I began my life in the construction industry with Mary Harrison's as a trainee site engineer working on the Eccup Reservoir and Filtration Works project. Poorly paid at the time (1961) but loved the work and the outdoor life and the experience gained was fantastic.
My father (from Co. Mayo) worked as a dragline driver (Lima excavators) for many years on Harrisons' numerous opencast coal jobs in the Wakefield area and we lived in a house rented from Harrison's in Garnet Terrace, Hunslet. And when we bought our own place in Cross Flatts Grove, our next door neighbour was a Harrison foreman. It was he who created the chance for me. I didn't waste it.

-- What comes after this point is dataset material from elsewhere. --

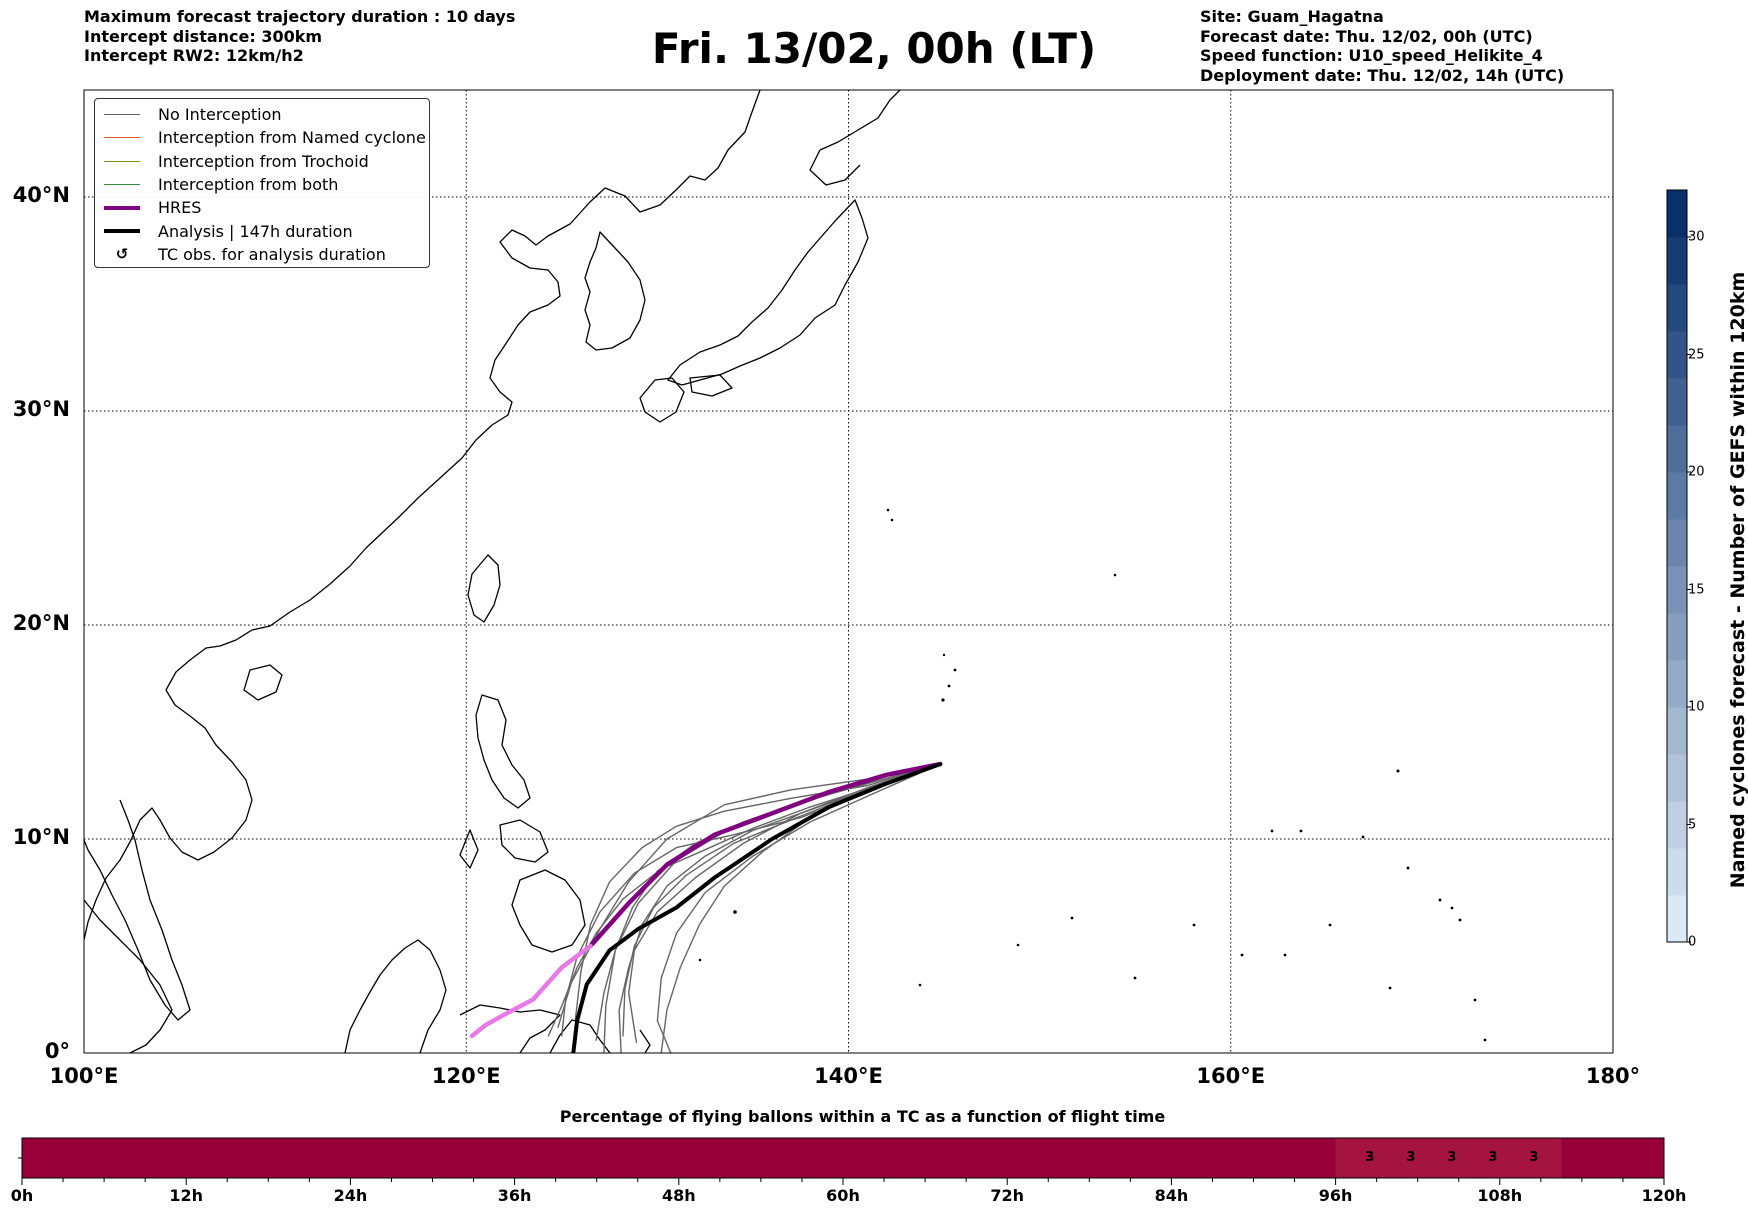 Image resolution: width=1748 pixels, height=1213 pixels. What do you see at coordinates (41, 837) in the screenshot?
I see `lat-tick-label: 10°N` at bounding box center [41, 837].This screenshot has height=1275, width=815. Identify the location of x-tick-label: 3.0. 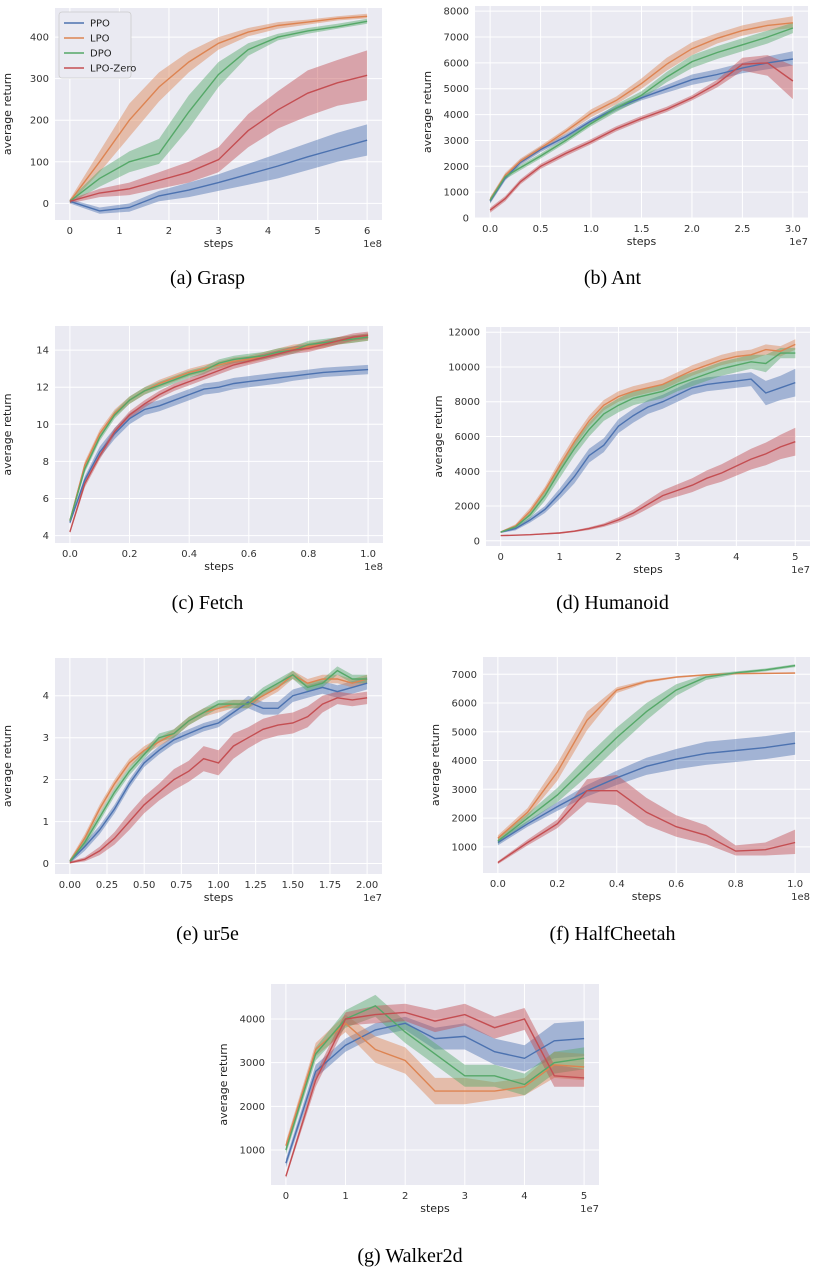
(793, 230).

Harrison was the most prominent construction firm in Leeds in those days (Geo Wimpey excepted) - the junction of Boar Lane and Vicar Lane was alive with their trucks and buses collecting workers each morning. Eventually I left Leeds (and, in time UK) and don't know what became of the business. I suspect that they failed to modernise and were swept away in the end. The Taylor Woodrow I was working for by 1967 was a vastly different outfit. But, I'll always have a soft spot for Harrisons - and remember the long winter of 1962-63 when the workforce was laid off and I spent weeks playing chess with Victor Allerton, one of the firm's directors, because there was not much else to do. He won each and every game!